As stated, I’m a chronic worrier. Worried about what might happen if I do this or that. Worried about things that MIGHT happen, haven’t yet, but might. All of this stresses me out. What kind of vicious hellacious circle is that? A miserable one that’s hard to break.
Three things lately I’ve been trying to manage better: fear, stress, and worry. How entertaining that those poped up on my available episodes today and happen to be in the little bit that I got to read. Thanks for the reality check GOD!
THe podcast was first and talked about fear which is something that we ourselves manifest in our mind. Different for everyone. Different types of fear affect us in different ways but I won’t get into that. Fear usually leads me to worry. And since I worry a lot, that’s a problem. My lastest practice has been using the adrenaline that fear gives me and working through it so that I can stop fearing things, or at least work through those and onto the next.
As it turns out for me, my fear leads to worry. Worry about what i’ll come off to people.

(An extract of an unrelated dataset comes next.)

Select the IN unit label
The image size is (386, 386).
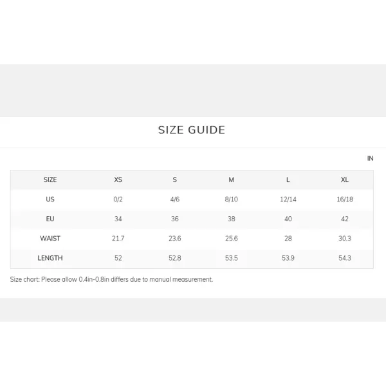pos(370,158)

How i’ll feel about the end result of whatever i’m doing. As I read this book, it gave three simple steps for getting over worry. I’ve heard them before but always a good reminder and maybe this is when I needed to hear it:
1. Ask yourself what is the worst that could possibly happen as result of this action
2. Prepare to accept should you need to
3. Calmly proceed to improve on the worst
Now some may say, yeah duh. But do you practice this or just verbalize that its obvious? As Brendon Burchard says a lot on his podcast, “It may be common knowledge, but its not very common practice.”
When we think of the worst possible thing that could happen, we verbalize it and confront that worst case scenario. I’m not sure about anyone else but when I verbalize worst case things, they tend to not sound quite as bad. I also start to process how to better find a solution. Second, when we accept (verbalizing helps) the worst case, we tend to gain a sense of freedom. Then third, work through a way to improve on what that worst case scenario is.
With enough practice and action, this could totally break me free of that circle of fear and worry. Maybe my stress would subside at that point. I don’t know about anyone else, but when I’m stressed, my body does all sorts of crappy things physicals. I tense up, and tighten up everywhere. My back starts to hurt and I start to loose sleep. If that isn’t a formula of feeling like crap, right?!
These steps could be applied to anything. Not to say the worst case is a good result. But at least you acknowledge what that is and can prepare yourself and start to work past to a solution should you even need it.
If you are anything like me and your fears have gotten the best of you for a long time, which leads to worry and stress, try these steps with me. Its not the first time I’ve heard the principle, but its the first time is resonated with me.